0

I need some help.

Let's say I have the below dataframe called venues_df

enter image description here

I also have this function: return_most_common_venues

def return_most_common_venues(row, 4):
    # Selects the row values
    row_values = row.iloc[1:]

    # Sorts the selected row values
    row_values_sorted = row_values.sort_values(ascending=False)

    # Returns the column name of the first 4 sorted values 
    return row_values_sorted.index.values[0:4]

If I apply my function on the first row:

return_most_common_venues(venues_df.iloc[0, :], 4)

The result will be an array (the below tables are for illustration purposes):

array (['Bar', 'Restaurant', 'Park', 'Gym'])

enter image description here

The problem is when I apply my function to the second row.

return_most_common_venues(venues_df.iloc[1, :], 4)

I will get

array(['Park', 'Restaurant', 'Gym', 'SuperMarket'])
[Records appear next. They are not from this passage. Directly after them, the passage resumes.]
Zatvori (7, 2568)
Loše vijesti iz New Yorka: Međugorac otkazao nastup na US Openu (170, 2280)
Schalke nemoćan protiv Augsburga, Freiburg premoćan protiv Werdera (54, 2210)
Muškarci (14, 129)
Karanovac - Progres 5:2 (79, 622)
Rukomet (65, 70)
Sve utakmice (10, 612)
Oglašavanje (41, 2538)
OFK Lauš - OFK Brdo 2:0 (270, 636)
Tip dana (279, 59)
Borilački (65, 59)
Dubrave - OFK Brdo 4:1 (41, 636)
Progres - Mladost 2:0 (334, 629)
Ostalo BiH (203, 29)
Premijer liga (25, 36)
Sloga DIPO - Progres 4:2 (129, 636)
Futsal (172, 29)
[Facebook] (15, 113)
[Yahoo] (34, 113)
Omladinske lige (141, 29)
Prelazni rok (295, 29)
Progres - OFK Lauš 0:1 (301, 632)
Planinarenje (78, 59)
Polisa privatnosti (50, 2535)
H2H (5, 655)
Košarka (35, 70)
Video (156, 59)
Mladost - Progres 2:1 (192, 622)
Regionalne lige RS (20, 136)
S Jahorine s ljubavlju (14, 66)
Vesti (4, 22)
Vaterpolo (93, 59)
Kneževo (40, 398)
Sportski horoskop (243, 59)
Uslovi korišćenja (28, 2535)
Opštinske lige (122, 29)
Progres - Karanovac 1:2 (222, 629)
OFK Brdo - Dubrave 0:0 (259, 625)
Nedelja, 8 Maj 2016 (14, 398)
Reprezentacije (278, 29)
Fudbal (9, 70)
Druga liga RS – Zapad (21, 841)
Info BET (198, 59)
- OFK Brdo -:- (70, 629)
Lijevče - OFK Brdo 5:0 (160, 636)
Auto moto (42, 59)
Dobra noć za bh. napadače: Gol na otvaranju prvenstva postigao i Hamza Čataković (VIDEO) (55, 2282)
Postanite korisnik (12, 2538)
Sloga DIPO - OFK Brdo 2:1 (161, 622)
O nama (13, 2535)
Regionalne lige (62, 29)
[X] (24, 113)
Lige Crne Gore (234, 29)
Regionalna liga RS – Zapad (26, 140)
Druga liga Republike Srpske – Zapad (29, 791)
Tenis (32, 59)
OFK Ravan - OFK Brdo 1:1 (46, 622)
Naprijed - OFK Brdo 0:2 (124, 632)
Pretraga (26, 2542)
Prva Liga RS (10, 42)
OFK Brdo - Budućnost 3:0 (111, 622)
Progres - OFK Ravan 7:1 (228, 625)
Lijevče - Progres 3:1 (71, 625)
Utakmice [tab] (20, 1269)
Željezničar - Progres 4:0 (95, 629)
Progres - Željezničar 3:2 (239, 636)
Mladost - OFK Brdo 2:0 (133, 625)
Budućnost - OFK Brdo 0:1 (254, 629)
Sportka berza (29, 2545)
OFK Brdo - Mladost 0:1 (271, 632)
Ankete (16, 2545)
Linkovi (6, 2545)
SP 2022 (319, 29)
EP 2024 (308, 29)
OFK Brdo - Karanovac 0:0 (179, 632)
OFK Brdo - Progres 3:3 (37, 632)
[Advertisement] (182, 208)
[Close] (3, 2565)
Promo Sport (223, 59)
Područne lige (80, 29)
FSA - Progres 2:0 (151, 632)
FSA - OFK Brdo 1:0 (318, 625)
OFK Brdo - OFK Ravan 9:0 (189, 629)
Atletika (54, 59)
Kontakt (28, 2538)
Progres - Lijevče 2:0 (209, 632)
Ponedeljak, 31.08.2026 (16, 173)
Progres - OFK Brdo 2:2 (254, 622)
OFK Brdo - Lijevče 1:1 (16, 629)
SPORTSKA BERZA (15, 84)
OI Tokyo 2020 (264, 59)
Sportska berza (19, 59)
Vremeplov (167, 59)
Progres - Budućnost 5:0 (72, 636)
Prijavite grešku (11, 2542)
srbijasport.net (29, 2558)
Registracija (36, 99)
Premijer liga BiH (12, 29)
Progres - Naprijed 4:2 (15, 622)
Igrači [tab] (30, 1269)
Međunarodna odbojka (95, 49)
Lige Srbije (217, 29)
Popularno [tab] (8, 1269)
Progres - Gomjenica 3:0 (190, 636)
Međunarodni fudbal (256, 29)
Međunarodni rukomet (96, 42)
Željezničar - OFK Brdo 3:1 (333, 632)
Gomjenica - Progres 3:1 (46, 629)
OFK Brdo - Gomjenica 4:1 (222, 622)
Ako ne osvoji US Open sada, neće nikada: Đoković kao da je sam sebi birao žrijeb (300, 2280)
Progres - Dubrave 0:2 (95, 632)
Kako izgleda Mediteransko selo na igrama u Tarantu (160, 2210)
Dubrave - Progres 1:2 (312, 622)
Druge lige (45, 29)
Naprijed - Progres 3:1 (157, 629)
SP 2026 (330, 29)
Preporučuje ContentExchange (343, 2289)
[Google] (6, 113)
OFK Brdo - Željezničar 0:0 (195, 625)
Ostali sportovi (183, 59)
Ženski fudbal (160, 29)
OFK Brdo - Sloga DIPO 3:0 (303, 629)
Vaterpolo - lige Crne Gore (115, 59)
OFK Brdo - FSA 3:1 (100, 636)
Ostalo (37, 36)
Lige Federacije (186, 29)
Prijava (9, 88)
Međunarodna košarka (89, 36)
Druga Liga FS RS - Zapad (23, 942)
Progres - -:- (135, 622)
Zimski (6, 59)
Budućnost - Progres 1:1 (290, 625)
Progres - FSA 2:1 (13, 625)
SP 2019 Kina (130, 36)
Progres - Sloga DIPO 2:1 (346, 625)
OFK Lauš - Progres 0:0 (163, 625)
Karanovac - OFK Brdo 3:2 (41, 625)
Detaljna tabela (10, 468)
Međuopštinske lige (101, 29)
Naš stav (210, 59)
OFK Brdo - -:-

enter image description here

What I need is for it to return:

array (['Bar', 'Restaurant', 'Not Available', 'Not Available'])

If the value is zero I need it to return 'Not Available' instead of the column names "Gym' and 'SuperMarket'

How can I modify my function to return what i need?

Thank you for your help!

Efren

Efren M
  • 67
  • 5

2 Answers2

0

I suggest the following based on this question:

import pandas as pd

def return_most_common_venues(row, nb_return_values=4):
    # Selects the row values
    row_values = row.iloc[1:]

    # Sorts the selected row values
    row_values_sorted = row_values.sort_values(ascending=False)

    # Returns the column name of the first 4 sorted values
    output = list(row_values_sorted.index.values[0:nb_return_values])\
                  + ['Not available'] * (nb_return_values - len(row_values_sorted.index))
    return output


df = pd.DataFrame([[7, 4, 1, 5, 9, 3], [5, 0, 0, 8, 0, 0]], 
                  columns=["Restaurant", "Gym", "Supermarket", "Park", "Bar", "Café"],
                  index=[0,1])

return_most_common_venues(df.iloc[1, :], 4)

And the result is :

 ['Park', 'Not available', 'Not available', 'Not available']
Raphaele Adjerad
  • 1,117
  • 6
  • 12
0
def return_most_common_venues(df, row, cols):

    # Selects the row values
    row_values = df.loc[row]

    # Sorts the selected row values
    row_values_sorted = row_values[np.argsort(row_values)[-cols:]][::-1]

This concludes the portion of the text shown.